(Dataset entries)
━━━━━━━━━━━━━━━━
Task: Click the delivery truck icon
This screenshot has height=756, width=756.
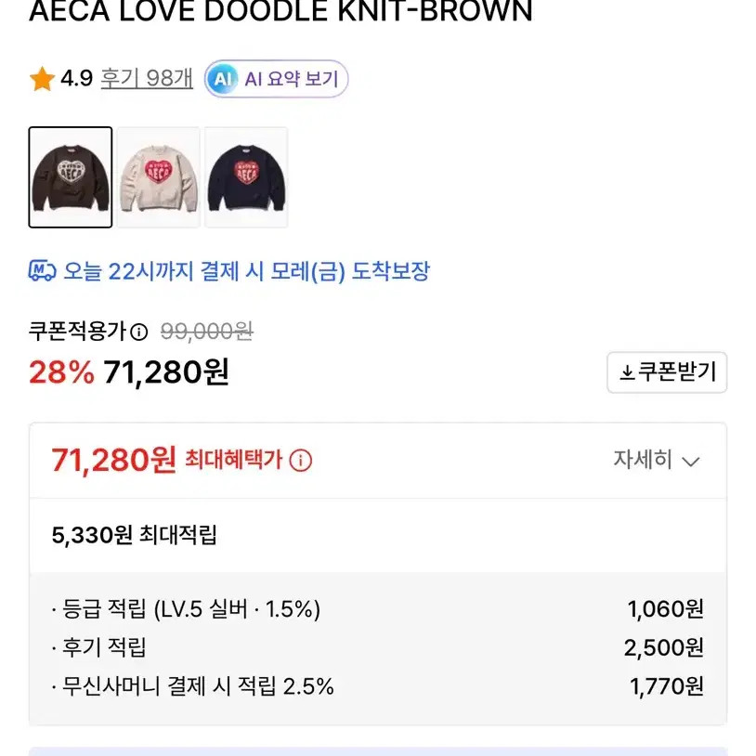Action: (x=43, y=271)
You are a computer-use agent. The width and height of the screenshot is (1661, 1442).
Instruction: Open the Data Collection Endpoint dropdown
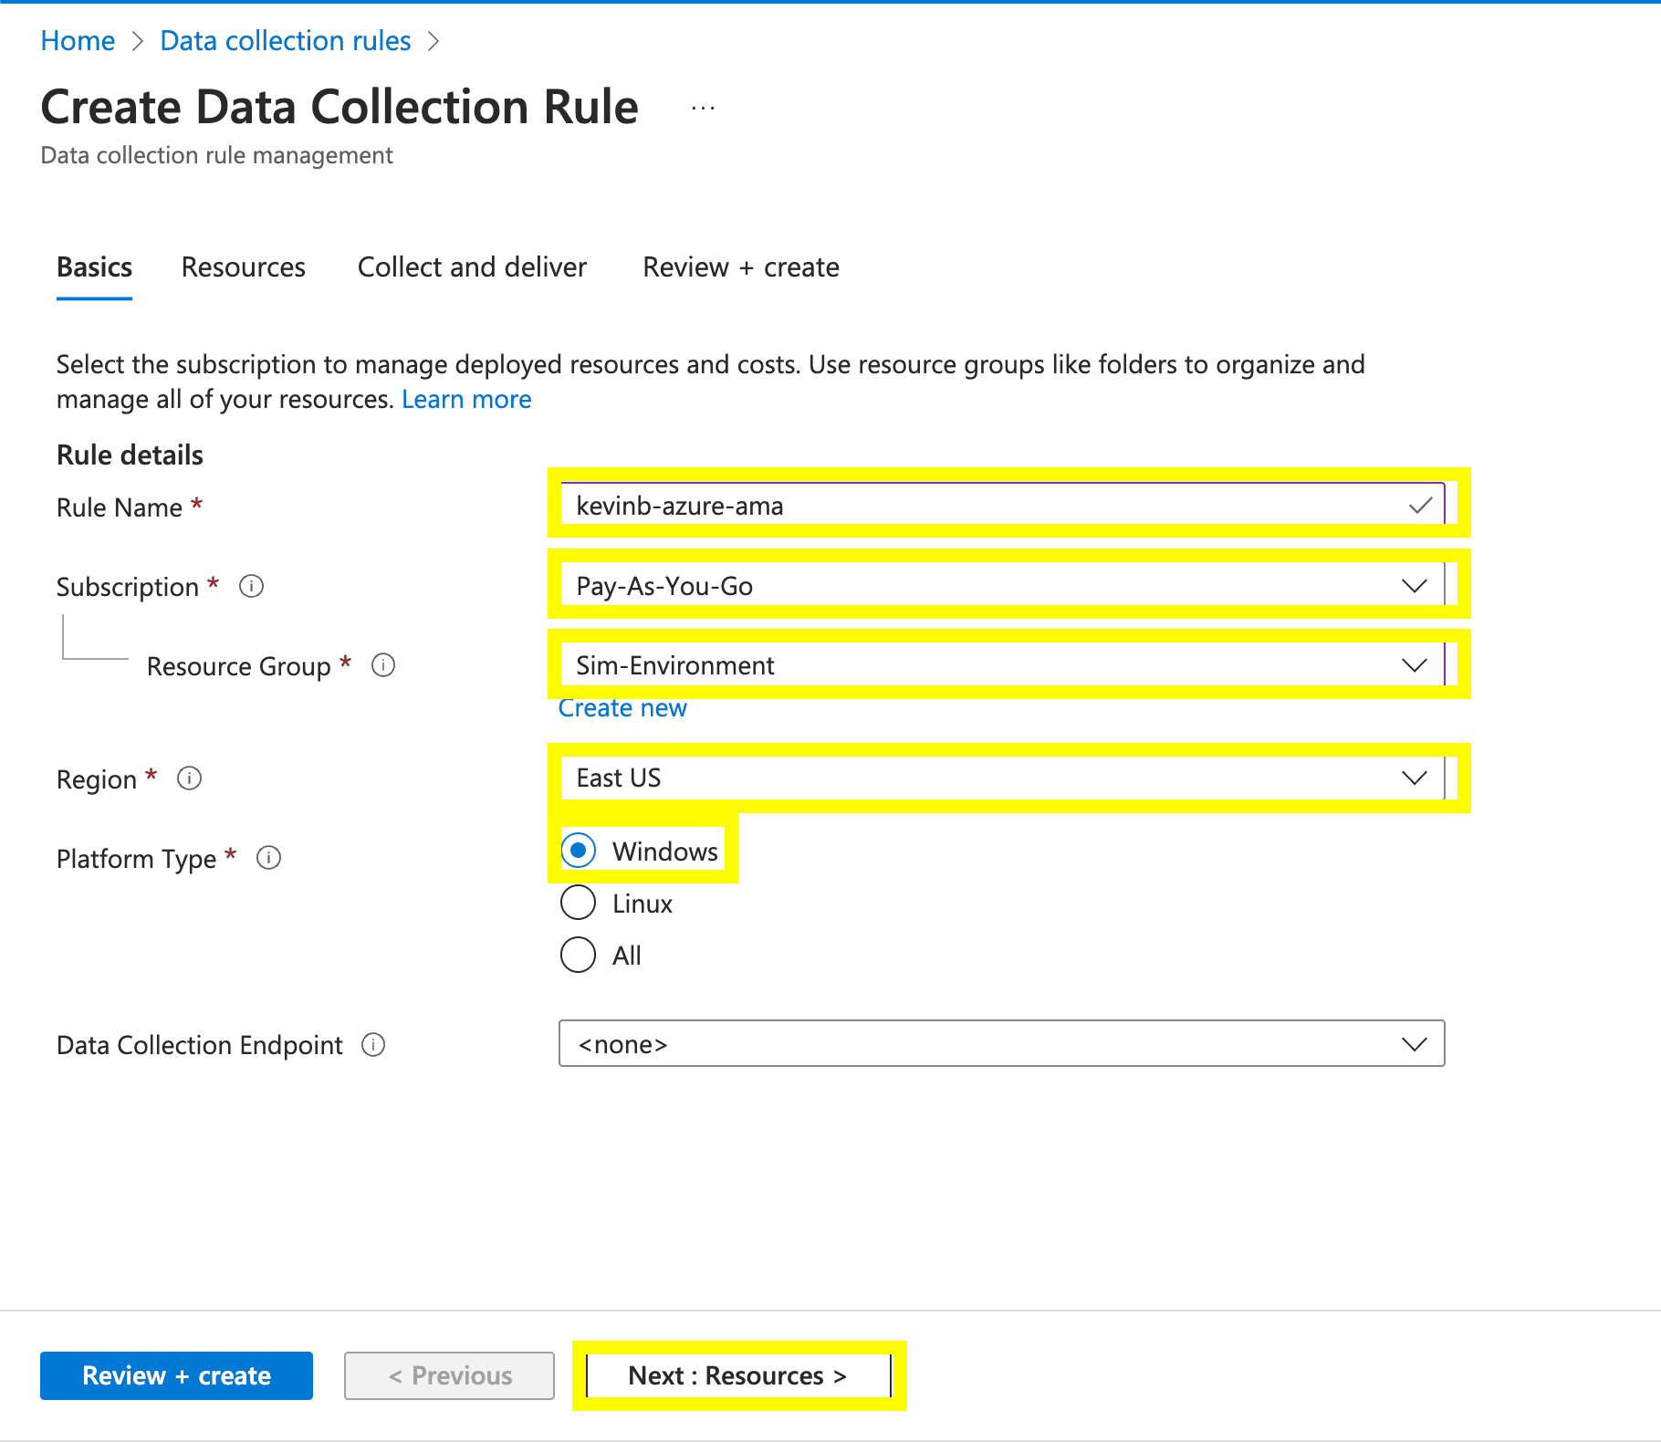(1000, 1043)
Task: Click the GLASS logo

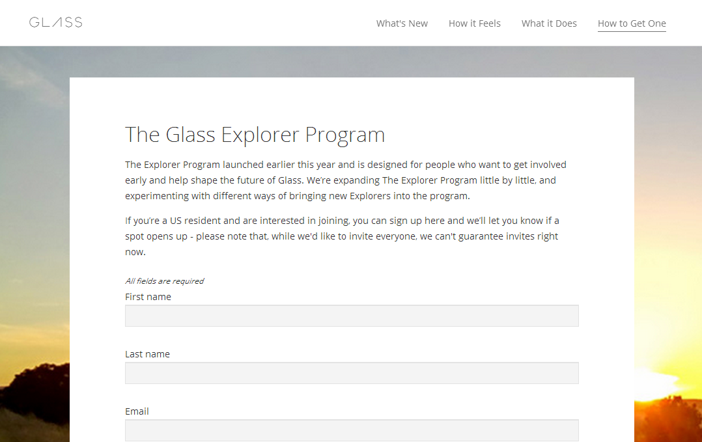Action: pyautogui.click(x=56, y=23)
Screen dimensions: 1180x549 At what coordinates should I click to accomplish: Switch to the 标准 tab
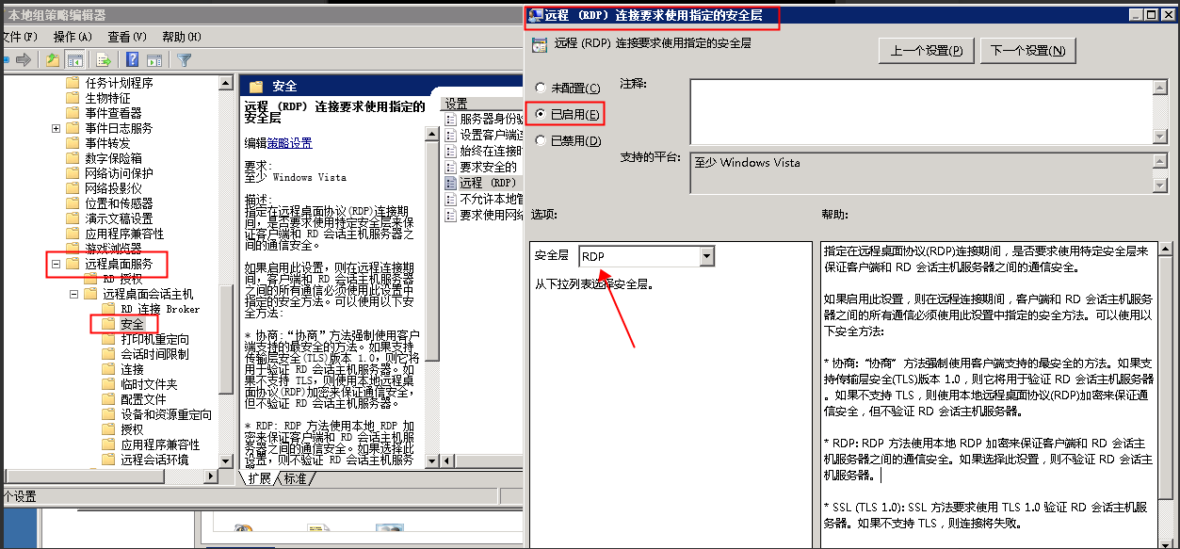(296, 478)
━━━━━━━━━━━━━━━━
### Exercise objective
When you reach the line that contains "You are a computer-use" in the records above, copy it and every line after it exactly through the last one, leaving out the pictures.

### Result below
You are a computer-use agent. The width and height of the screenshot is (1661, 1442).
Instruction: Open the Data Collection Endpoint dropdown
(1000, 1043)
Task: Click the GLASS logo

Action: pyautogui.click(x=56, y=23)
Screen dimensions: 1180x549 At what coordinates should I click to accomplish: Switch to the 标准 tab
(296, 478)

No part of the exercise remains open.